*** Opening of INPUT ***
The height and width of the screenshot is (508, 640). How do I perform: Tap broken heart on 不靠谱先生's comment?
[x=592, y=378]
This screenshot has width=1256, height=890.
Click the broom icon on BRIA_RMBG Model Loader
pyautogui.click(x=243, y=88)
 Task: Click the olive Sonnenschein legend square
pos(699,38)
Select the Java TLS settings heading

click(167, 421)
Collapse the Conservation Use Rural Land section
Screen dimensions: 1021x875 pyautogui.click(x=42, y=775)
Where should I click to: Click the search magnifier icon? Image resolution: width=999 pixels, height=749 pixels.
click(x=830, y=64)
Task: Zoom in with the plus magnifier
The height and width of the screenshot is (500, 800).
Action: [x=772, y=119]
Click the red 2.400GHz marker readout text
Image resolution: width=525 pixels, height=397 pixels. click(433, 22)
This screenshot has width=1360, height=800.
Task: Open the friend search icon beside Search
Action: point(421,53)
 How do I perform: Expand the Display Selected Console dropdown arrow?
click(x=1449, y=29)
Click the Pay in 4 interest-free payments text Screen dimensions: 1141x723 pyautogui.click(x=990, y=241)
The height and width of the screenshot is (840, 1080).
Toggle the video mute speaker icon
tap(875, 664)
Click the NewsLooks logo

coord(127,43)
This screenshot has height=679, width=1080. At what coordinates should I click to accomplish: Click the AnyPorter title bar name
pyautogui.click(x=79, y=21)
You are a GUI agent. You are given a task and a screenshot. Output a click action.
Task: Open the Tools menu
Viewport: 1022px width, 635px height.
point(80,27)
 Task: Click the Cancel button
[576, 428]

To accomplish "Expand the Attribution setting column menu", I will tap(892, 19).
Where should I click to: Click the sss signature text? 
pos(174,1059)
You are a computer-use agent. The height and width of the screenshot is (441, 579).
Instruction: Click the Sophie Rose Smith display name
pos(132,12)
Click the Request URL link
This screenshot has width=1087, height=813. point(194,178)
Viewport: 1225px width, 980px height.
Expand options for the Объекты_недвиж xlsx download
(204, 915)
*** Close of INPUT ***
Read through the entries above, and wherever a line holds the string "agent", copy it.

▶ **WRITTEN RESPONSE**
You are a GUI agent. You are given a task and a screenshot. Output a click action.
You are a computer-use agent. The height and width of the screenshot is (441, 579).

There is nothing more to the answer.